• Quoted text
--- Start ---
I think anyone who buys house plans from a website or book etc should be taking out and shot. These people are penny pinchers and lack intelligence and treat the country side with utter contempt by just plodding any sort of house onto their site without taking into consideration the site and how the house will sit on it. Houses built in the 70's and 80's were a disgrace. Looks like we still havent learned anything. What will our kids think? Granted, there are some intelligent people in Ireland who have employed experts in building their home but I am afraid most people choose to buy plans from a book etc. These same people have been probably voting for Fianna Fail in the past 10 years.


----------



## secman

Mind you do not fall off that lofty high place you are perched on, preaching to us, unintelligent peasants ! 

Soner the better bleeding hearts take a hike !

Yours 

Secman


----------



## sydthebeat

Patrick2008 said:


> I think anyone who buys house plans from a website or book etc should be taking out and shot. These people are penny pinchers and lack intelligence and treat the country side with utter contempt by just plodding any sort of house onto their site without taking into consideration the site and how the house will sit on it.



bull crap....

the onus on what kind of house is to be built is squarely in the hands of the planners..... they have the final say, not the applicants.
--- End ---
• To be done
- 1) In the house plans thread, which decades' houses does the first post call a disgrace?
- 2) Output part of the house plans thread word for word, beginning at the words "Mind you do" and stopping after the words "take a hike !".
The records that come after this thread are separate material with no connection to it.

Some records:
--- Start ---
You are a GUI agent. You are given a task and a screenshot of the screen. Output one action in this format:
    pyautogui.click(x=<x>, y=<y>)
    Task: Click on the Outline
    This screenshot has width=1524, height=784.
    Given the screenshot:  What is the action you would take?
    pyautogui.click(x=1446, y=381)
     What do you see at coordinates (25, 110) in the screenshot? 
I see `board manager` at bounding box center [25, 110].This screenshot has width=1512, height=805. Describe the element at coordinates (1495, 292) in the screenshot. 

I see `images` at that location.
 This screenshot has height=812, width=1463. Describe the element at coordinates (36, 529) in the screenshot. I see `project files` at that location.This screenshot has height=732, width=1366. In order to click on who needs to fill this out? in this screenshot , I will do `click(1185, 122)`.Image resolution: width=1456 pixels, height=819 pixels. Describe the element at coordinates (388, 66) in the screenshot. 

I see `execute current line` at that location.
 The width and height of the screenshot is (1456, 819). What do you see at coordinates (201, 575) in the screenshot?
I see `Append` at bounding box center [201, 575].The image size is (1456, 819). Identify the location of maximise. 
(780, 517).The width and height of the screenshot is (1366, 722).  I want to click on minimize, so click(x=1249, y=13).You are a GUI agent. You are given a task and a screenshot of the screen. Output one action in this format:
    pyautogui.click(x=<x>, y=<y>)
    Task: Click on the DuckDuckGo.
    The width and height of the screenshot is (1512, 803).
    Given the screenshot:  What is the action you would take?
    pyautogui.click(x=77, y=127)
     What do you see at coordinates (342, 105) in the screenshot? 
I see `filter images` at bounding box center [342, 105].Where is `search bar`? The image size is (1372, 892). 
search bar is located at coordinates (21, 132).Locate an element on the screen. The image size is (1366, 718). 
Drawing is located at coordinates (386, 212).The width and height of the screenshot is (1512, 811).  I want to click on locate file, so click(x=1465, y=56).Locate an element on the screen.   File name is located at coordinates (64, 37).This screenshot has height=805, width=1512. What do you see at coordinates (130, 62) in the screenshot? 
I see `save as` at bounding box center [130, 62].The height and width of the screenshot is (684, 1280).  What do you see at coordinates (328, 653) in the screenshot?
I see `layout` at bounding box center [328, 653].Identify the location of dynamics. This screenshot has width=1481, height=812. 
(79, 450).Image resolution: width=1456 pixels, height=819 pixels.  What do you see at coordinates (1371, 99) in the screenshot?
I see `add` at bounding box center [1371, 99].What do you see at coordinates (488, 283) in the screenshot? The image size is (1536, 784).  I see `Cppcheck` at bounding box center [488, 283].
--- End ---
• Answers by task
- 1) Houses built in the 70's and 80's.

- 2)
Mind you do not fall off that lofty high place you are perched on, preaching to us, unintelligent peasants ! 

Soner the better bleeding hearts take a hike !